O presidente interino Michel Temer anunciou ontem que o país irá liberar a compra de feijão de três países do Mercosul: Argentina, Paraguai e Bolívia. O objetivo da medida, discutida em reunião ministerial, é baixar o preço do produto nos supermercados brasileiros. O grão, cujo preço vem subindo há semanas, virou o novo vilão da inflação.
Segundo o ministro Blairo Maggi (Agricultura), o governo federal estuda ainda a importação também de países como México e China. Ele também antecipou que negociará com as grandes redes de supermercado para que busquem o produto onde há maior oferta.
A alta é resultado de problemas climáticos, que vêm reduzindo a produção do feijão no Brasil. Maggi informou que a prioridade será trazer o feijão do Mercosul, da Argentina e do Paraguai, por exemplo, mas o Brasil já não cobra imposto das importações vidas dos países do bloco.
Segundo ele, se as importações vindas do bloco não forem suficientes, aí sim o governo incentivaria a compra de feijão vindo de outros países, entre eles México e China, por meio da redução do imposto de importação.
“Por sugestão do presidente Temer, vamos, através do Planejamento e da Fazenda, retirar os impostos e taxas cobrados de outros lugares, da China e México, além de outros países também”, disse ele.
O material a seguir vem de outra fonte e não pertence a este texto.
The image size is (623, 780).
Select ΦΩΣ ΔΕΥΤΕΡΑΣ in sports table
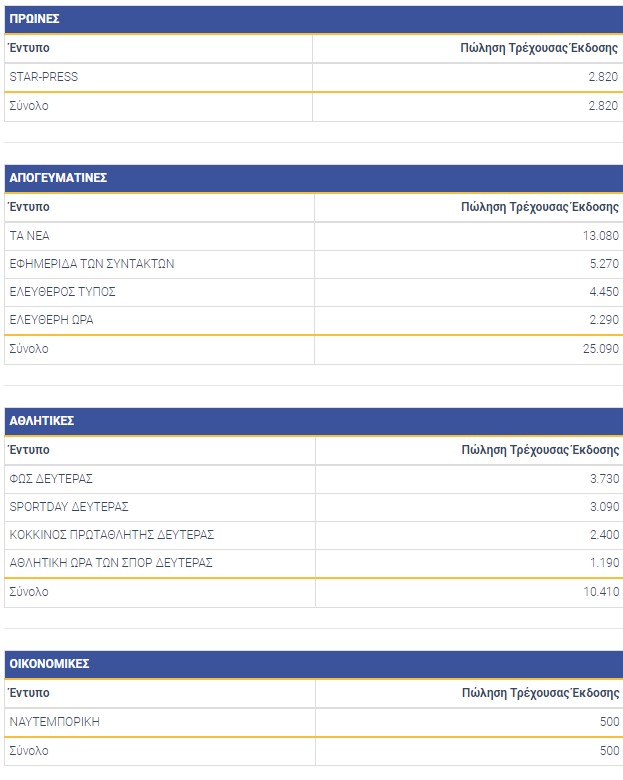coord(51,479)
A retirada do imposto de importação barateia o produto importado e facilita a chegada dele ao país. A expectativa é que, com mais oferta no mercado, o preço do feijão caia. Maggi informou que a desoneração deve durar "no máximo por 90 dias.
Segundo a última prévia do IPCA-15 de junho, divulgada anteontem, o feijão-carioca teve alta de 16,38%. Na capital paulista, por exemplo, o quilo do feijão-carioca já pode ser encontrado por mais de R$ 10. Na região, entretanto, o preço do quilo do produto já bate a casa dos R$ 14.